> **YOUR GOAL**
Extract the stretch of the mailing-list post on the snaptrim problem from "I've observed a" through "the cluster unusable.", copying it word for word.

-------- EXCERPT TO READ --------

I've observed a similar horror when upgrading a cluster from Luminous to
Nautilus, which had the same effect of an overwhelming amount of
snaptrim making the cluster unusable.
In our case, we held its hand by setting all OSDs to have zero max
trimming PGs, unsetting nosnaptrim, and then slowly enabling snaptrim a
few OSDs at a time. It was painful to babysit but it allowed the
cluster to catch up without falling over.
On 2023-01-28 19:43, Victor Rodriguez wrote:
> After some investigation this is what I'm seeing:
>
> - OSD processes get stuck at least at 100% CPU if I ceph osd unset
> nosnaptrim. They keep at 100% CPU even if I ceph osd set nosnaptrim.
> They stayed like that for at least 26 hours. Some quick benchmarks
> don't show a reduction of the performance of the cluster.
>
> - Restarting a OSD lowers it's CPU usage to typical levels, as
> expected, but it also usually sets some other OSD in a different host
> to typical levels.
>
> - All OSDs in this cluster take quite a bit to start: between 35 to 70
> seconds depending on the OSD. Clearly much longer than any other OSD in
> any of my clusters.
>
> - I believe that the size of the rocksdb database is dumped in the OSD
> log when an automatic compact operation is triggered. The "sum" sizes
> of these OSD range between 2.5 and 5.1 GB. Thats way bigger that those
> in any other cluster I have.
>
> - ceph daemon osd.* calc_objectstore_db_histogram is giving values for
> num_pgmeta_omap (I don't know what it is) way bigger than those on any
> other of my clusters for some OSD. Also, values are not similar among
> the OSD which hold the same PGs.
>
> osd.0: "num_pgmeta_omap": 17526766,
> osd.1: "num_pgmeta_omap": 2653379,
> osd.2: "num_pgmeta_omap": 12358703,
> osd.3: "num_pgmeta_omap": 6404975,
> osd.6: "num_pgmeta_omap": 19845318,
> osd.7: "num_pgmeta_omap": 6043083,
> osd.12: "num_pgmeta_omap": 18666776,
> osd.13: "num_pgmeta_omap": 615846,
> osd.14: "num_pgmeta_omap": 13190188,
>
> - Compacting the OSD barely reduces rocksdb size and does not reduce
> num_pgmeta_omap at all.

-------- LISTING --------

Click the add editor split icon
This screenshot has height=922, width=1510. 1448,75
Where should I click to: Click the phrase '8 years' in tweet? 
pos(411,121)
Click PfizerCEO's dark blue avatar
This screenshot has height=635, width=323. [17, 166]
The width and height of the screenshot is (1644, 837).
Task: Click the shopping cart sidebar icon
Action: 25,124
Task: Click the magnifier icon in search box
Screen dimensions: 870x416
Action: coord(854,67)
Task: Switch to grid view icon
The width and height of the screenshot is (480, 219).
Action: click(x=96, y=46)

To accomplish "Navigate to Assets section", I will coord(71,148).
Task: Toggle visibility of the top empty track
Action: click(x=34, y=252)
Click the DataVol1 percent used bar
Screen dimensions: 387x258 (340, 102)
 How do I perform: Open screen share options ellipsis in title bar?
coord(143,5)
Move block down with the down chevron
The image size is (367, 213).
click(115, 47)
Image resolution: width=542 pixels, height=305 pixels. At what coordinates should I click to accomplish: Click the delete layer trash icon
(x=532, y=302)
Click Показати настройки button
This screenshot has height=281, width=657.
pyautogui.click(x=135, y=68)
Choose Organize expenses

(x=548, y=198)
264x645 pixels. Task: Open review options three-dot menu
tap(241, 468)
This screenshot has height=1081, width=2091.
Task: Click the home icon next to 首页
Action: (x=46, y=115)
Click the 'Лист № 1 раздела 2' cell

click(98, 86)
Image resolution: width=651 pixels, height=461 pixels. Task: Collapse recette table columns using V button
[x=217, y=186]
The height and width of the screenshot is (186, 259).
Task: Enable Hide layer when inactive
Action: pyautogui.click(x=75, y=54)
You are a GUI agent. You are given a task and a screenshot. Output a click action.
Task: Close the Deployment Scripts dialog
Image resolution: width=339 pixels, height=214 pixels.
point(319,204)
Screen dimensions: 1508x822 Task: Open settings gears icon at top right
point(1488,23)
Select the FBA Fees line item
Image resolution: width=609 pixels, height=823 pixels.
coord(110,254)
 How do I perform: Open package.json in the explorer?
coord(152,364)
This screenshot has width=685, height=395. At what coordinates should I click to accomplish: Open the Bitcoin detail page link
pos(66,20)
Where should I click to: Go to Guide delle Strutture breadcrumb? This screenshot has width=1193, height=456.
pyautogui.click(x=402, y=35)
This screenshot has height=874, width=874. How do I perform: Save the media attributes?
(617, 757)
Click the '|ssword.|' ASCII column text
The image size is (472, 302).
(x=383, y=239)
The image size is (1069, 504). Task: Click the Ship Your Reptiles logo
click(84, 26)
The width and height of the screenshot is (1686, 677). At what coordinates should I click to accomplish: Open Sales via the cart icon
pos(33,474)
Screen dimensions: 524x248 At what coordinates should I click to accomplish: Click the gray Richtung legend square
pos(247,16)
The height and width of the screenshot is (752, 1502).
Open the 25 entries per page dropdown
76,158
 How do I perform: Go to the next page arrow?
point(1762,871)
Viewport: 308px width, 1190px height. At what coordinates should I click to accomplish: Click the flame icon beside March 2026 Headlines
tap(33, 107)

--------

> **FULL ANSWER**
I've observed a similar horror when upgrading a cluster from Luminous to
Nautilus, which had the same effect of an overwhelming amount of
snaptrim making the cluster unusable.